We are now entering the last half of Ronald Reagan's third year in office. As happens in the United States that means that the politicians have focused their attention on next year and its constitutionally inevitable presidential election.
In both parties the fund-raisers are hard at work building up the campaign chests. Every day's mail brings another invitation from some political organization, right, left, or center, inviting us to save the Republic from the scoundrels by mailing in a check at once.
Seven Democrats are compaigning as hard as they possibly can for the difficult and strenuous role of challenger. Two, Walter Mondale and John Glenn, are well ahead of the others. We know quite a lot about these two.
Walter Mondale is a conventional Democrat spending most of his time cultivating the major special groups which make up the basic constituency of the Democratic Party. These are the labor unions (particularly teachers), welfare beneficiaries, blacks, feminists, and Jewish organizations.
John Glenn is an unconventional Democrat, aiming his campaign rather at independents and liberal Republicans.
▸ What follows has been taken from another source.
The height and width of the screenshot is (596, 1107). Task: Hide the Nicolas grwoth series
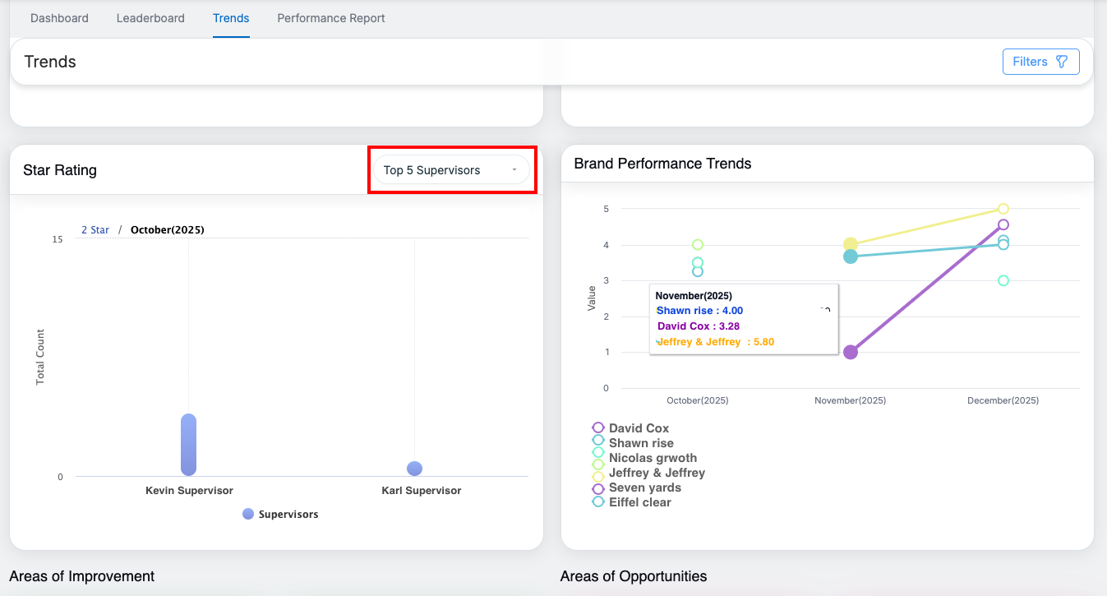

He has given himself distance from the special interest
groups. In the public opinion polls he runs slightly behind Mondale among Democrats but ahead among others. His campaign argument is that he may be less popular among Democrats, but more electable. If elected, he would have fewer debts to pay off.
Americans have a reasonably clear idea of what they would be getting if they sent either of the two leading Democrats to the White House.
Mondale, like Harry Truman, would do his best to advance the interests of the special interest groups which will support him for the nomination and put up much of the campaign funds for the election campaign. He is a traditional politician with a lot of experience in government.
John Glenn's supporters like to picture him as a successor to Dwight Eisenhower - the military hero, above the run-of-the-mill politician, ready to seek out the national interest rather than the selfish special interest, trained to think nationally, not parochially. He belongs to the political center and could speak for liberal Republicans as well as for moderate or right-wing Democrats.
The chances seem to be that after the conventions of next summer we will be watching either Mr. Mondale or Senator Glenn running against Ronald Reagan. True , it is still theoretically possible that Mr. Reagan will not run for a second term. If the present economic revival should turn out to be short lived, Mr. Reagan might well choose to let some younger person take on the job of engineering a second revival.
But if the revival lasts into the spring of next year, and seems then to enjoy a good prospect of continuing - well, have you much doubt about what Mr. Reagan will do?
So it is timely to take stock of what we have learned about Ronald Reagan after two and a half years of his presidency.
Time magazine's perceptive White House watcher, Hugh Sidey, wrote last week that ''everybody interested in the public business seems to have a singular obsession with this fumbling, amiable, enigmatic ex-actor.''
The phenomenon certainly exists. Mr. Reagan's name, face, and activities, past, present, and prospective, dominate newspapers, magazines, and broadcast programs. Interest in what he has done and may do is keen. Speculation about what comes next borders on the obsessive.
It is beyond question that he is amiable. Even his staunchest supporters recognize that when unbriefed by his advisers he fumbles, often embarrassingly. But enigmatic? Is that the right word for what makes him so much more visible than his prospective challengers, and than many earlier presidents?
We know by this time that he brought strong inclinations with him to Washington from Hollywood. We know that if he could he would cut income taxes even more than he has, cut back harder on welfare spending, build even bigger and better guns, shun dealings with the Soviets, and balance the budget.
We know that these inclinations are tempered by his staff in a daily tug-of-war between Reaganites and pragmatists over almost every decision he must make. We know that he does not plan in advance his long-term strategies, but allows the decisions to emerge from that daily encounter which makes the White House a fascinating assignment for a newsman and a source of endless speculation.
Americans are being led by a man who thinks he knows where he wants to go but finds himself forced often by events to slow the pace and sometimes even change direction. So far, a majority of people like it this way. But will they want another four years of it? That probably depends on the state of the economy a year from now.